[What you should do] All entries must be repeated exactly. No picture should appear in the result.

[Data for this exercise]
☆ ☆ ☆ ☆ ☆

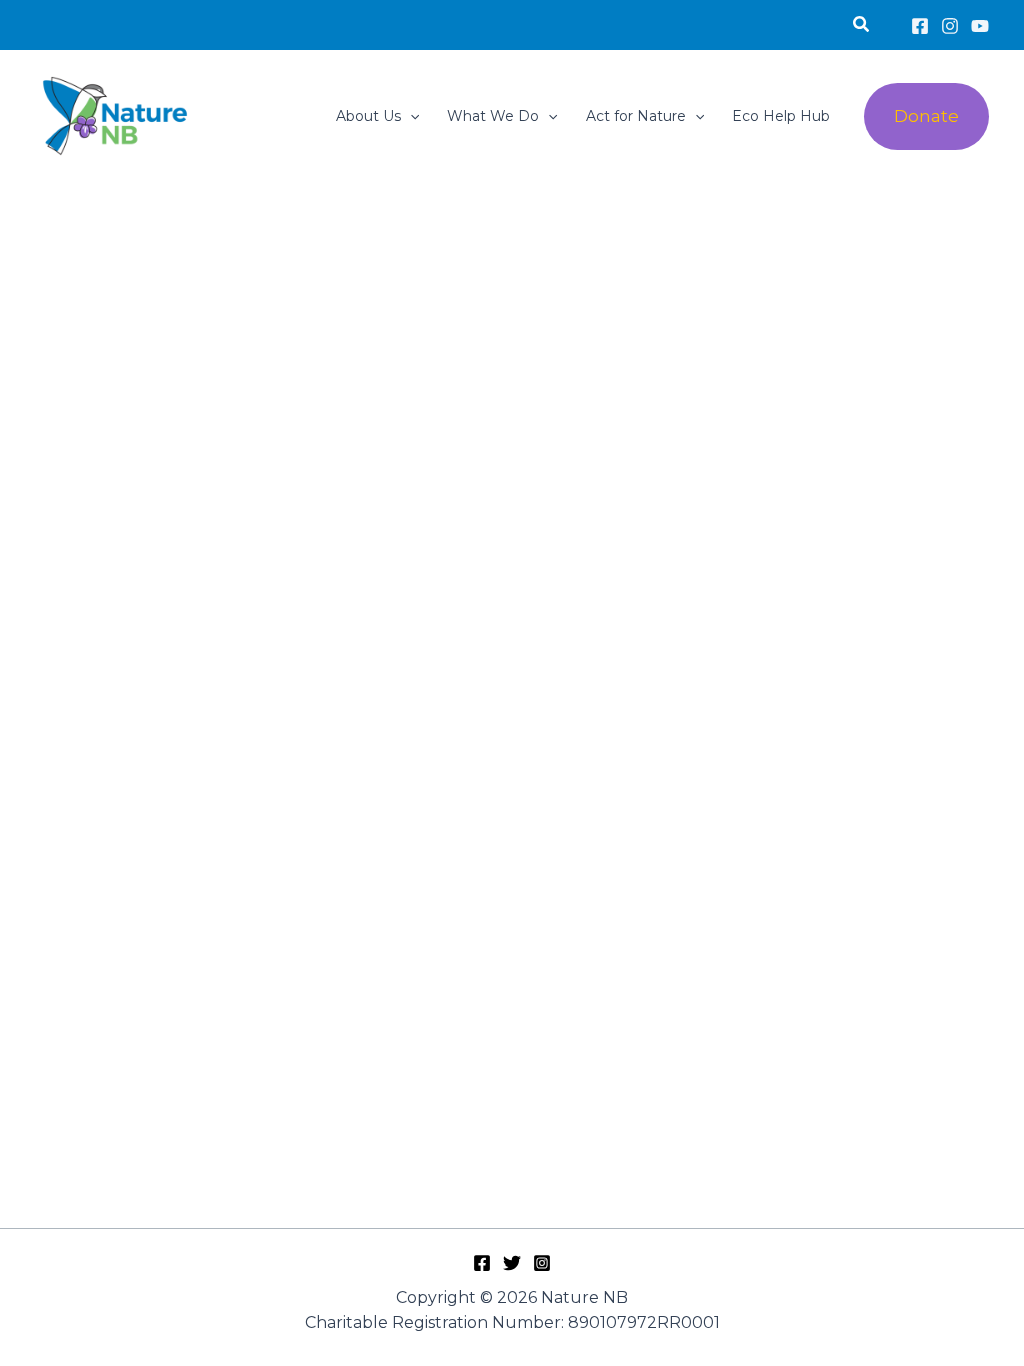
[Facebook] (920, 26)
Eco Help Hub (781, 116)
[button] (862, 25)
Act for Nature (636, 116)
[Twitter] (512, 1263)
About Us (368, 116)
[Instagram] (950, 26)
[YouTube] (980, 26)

☆ ☆ ☆ ☆ ☆

[Result for this exercise]
[Facebook] (920, 26)
Eco Help Hub (781, 116)
[button] (862, 25)
Act for Nature (636, 116)
[Twitter] (512, 1263)
About Us (368, 116)
[Instagram] (950, 26)
[YouTube] (980, 26)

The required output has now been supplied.